AI Article Synopsis

  • Migration patterns can significantly affect how pathogens like avian influenza spread among hosts, but the exact effects of different migration configurations are poorly understood.
  • Researchers used a discrete-time SIR model to analyze how various migration networks (serial and parallel stopover sites) influenced infection rates in migratory geese.
  • Findings revealed that more serial stopover sites lower infection prevalence by decreasing environmental virus levels, while parallel sites increase early infection peaks due to higher overall exposure; synchronized migration helps lower cumulative infections by allowing birds to access less contaminated sites.

Article Abstract

Migration can influence dynamics of pathogen-host interactions. However, it is not clearly known how migration pattern, in terms of the configuration of the migration network and the synchrony of migration, affects infection prevalence. We therefore applied a discrete-time SIR model, integrating environmental transmission and migration, to various migration networks, including networks with serial, parallel, or both serial and parallel stopover sites, and with various levels of migration synchrony. We applied the model to the infection of avian influenza virus in a migratory geese population. In a network with only serial stopover sites, increasing the number of stopover sites reduced infection prevalence, because with every new stopover site, the amount of virus in the environment was lower than that in the previous stopover site, thereby reducing the exposure of the migratory population.

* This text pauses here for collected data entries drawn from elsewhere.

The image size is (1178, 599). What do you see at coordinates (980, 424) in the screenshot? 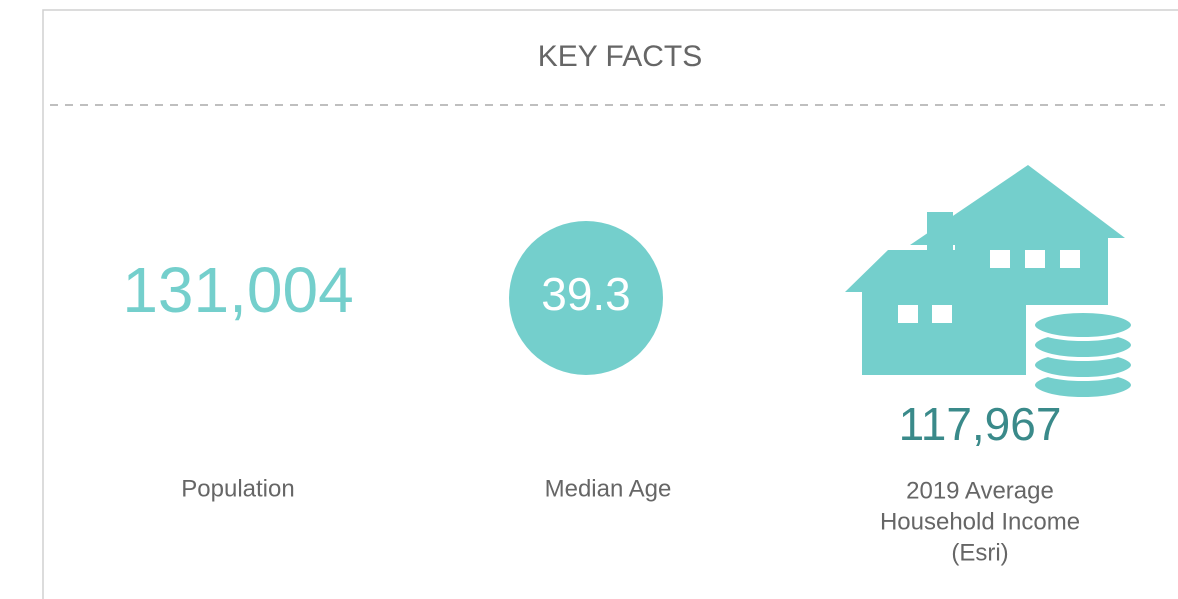
I see `income-value: 117,967` at bounding box center [980, 424].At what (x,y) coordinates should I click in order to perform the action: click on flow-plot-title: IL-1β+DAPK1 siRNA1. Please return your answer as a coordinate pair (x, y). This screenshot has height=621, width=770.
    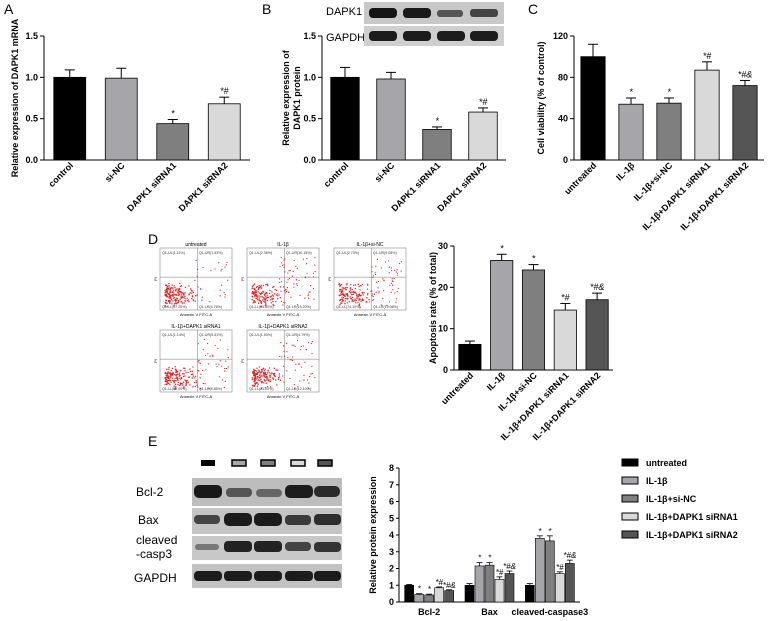
    Looking at the image, I should click on (196, 327).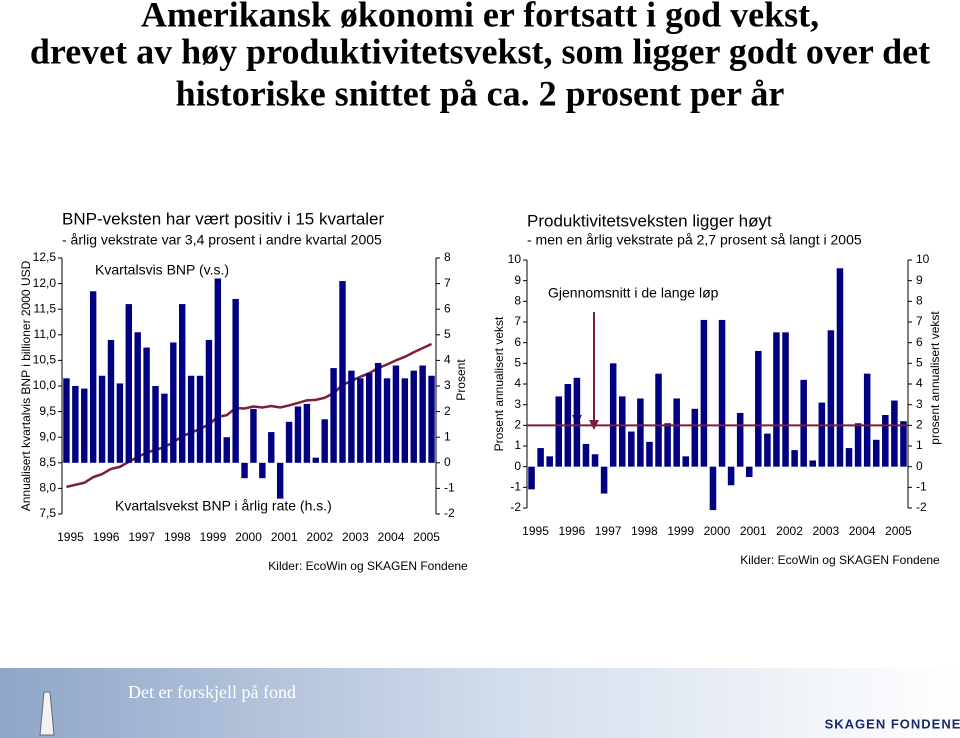 The width and height of the screenshot is (960, 738). What do you see at coordinates (516, 487) in the screenshot?
I see `y-tick-label: -1` at bounding box center [516, 487].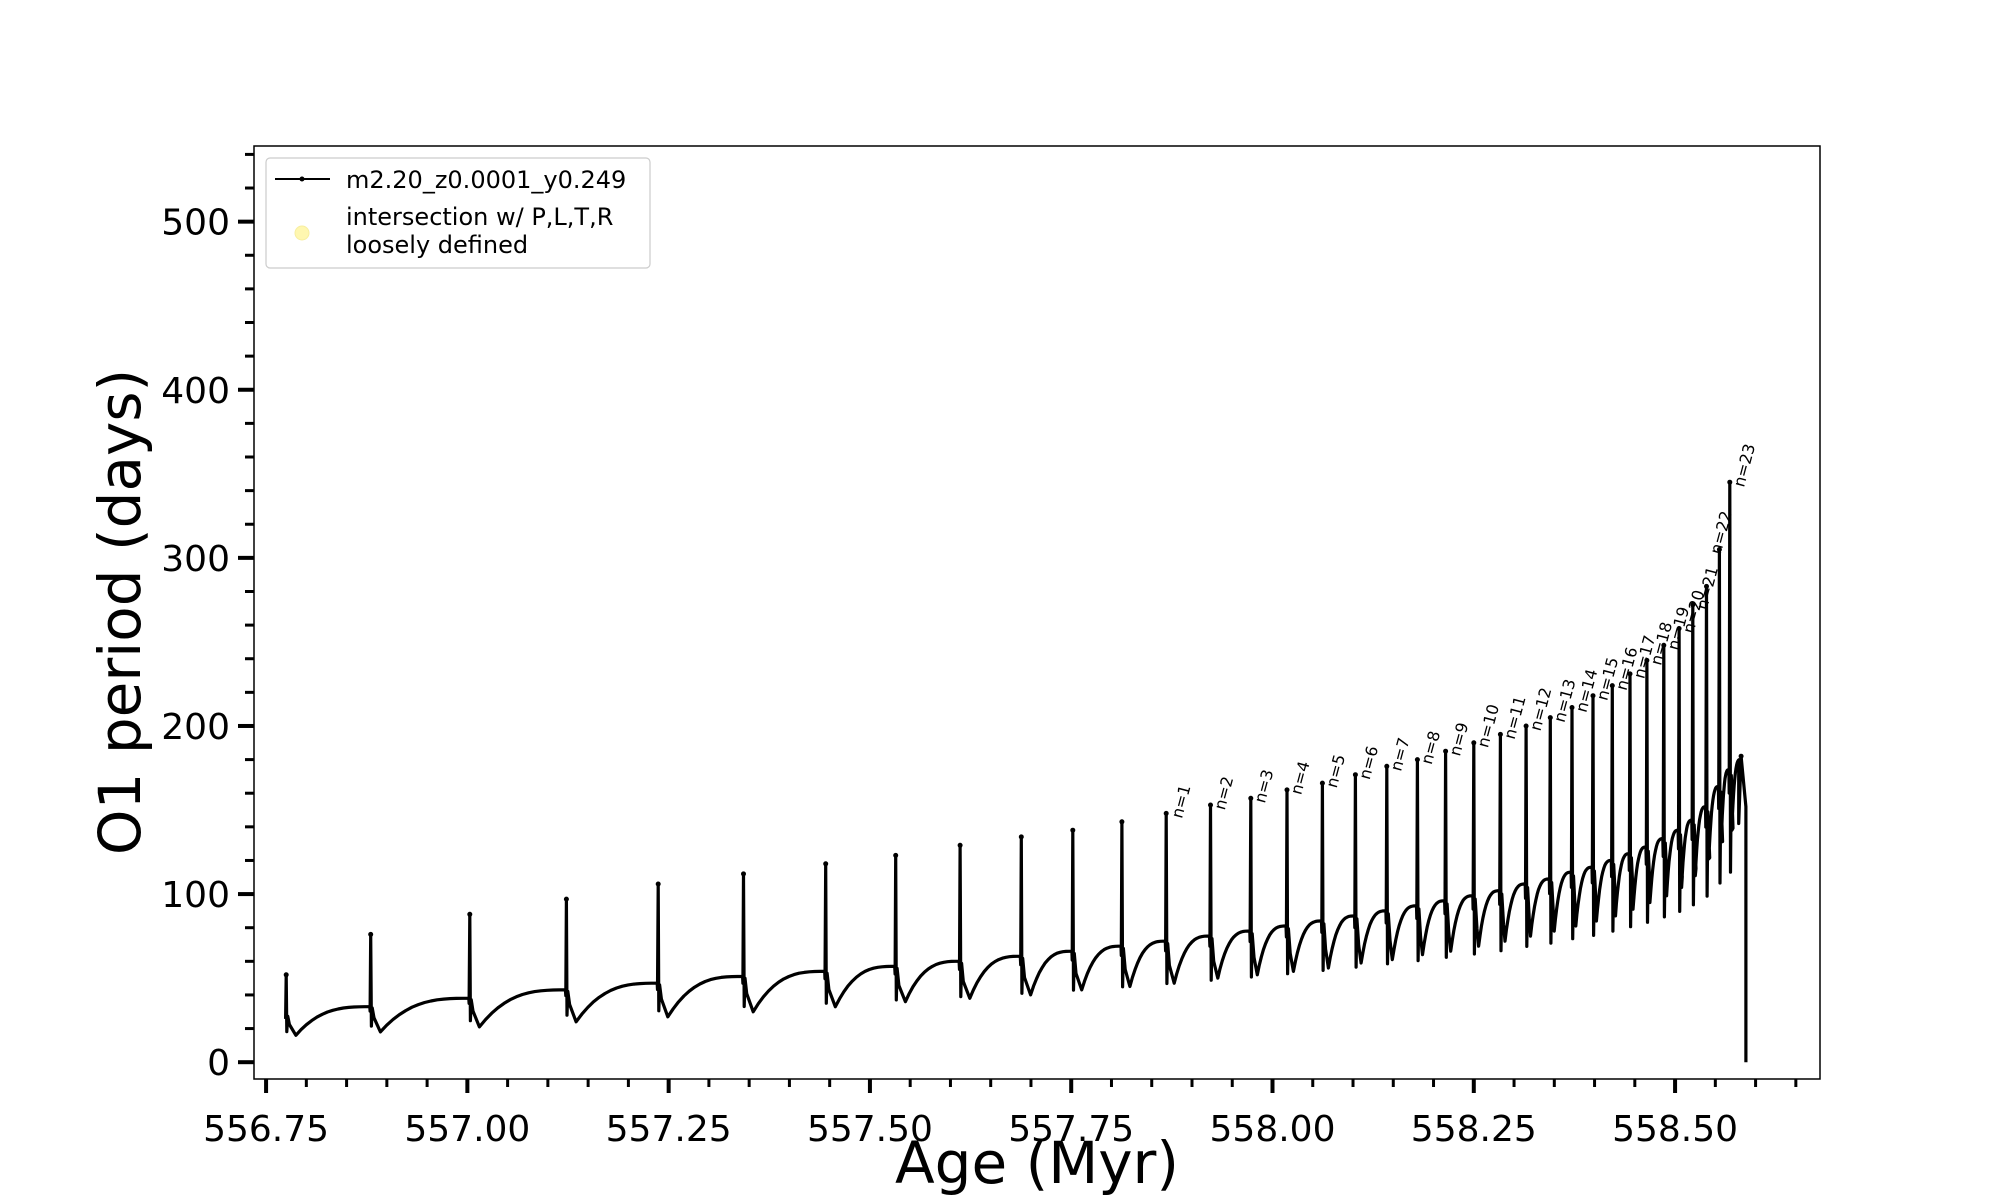 This screenshot has height=1200, width=2000. I want to click on legend-label-line: loosely defined, so click(437, 245).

In a network with parallel stopover sites, both increasing the number and earlier appearance of the stopover sites led to an earlier peak of infection prevalence in the migratory population, because the migratory population is exposed to larger total amount of virus in the environment, speeding-up the infection accumulation. Furthermore, higher migration synchrony reduced the average number of cumulative infection, because the majority of the population can fly to a new stopover site where the amount of virus is still relatively low and has not been increased due to virus shedding of infected birds. Our simulations indicate that a migration pattern with multiple serial stopover sites and with highly synchronized migration reduces the infection prevalence.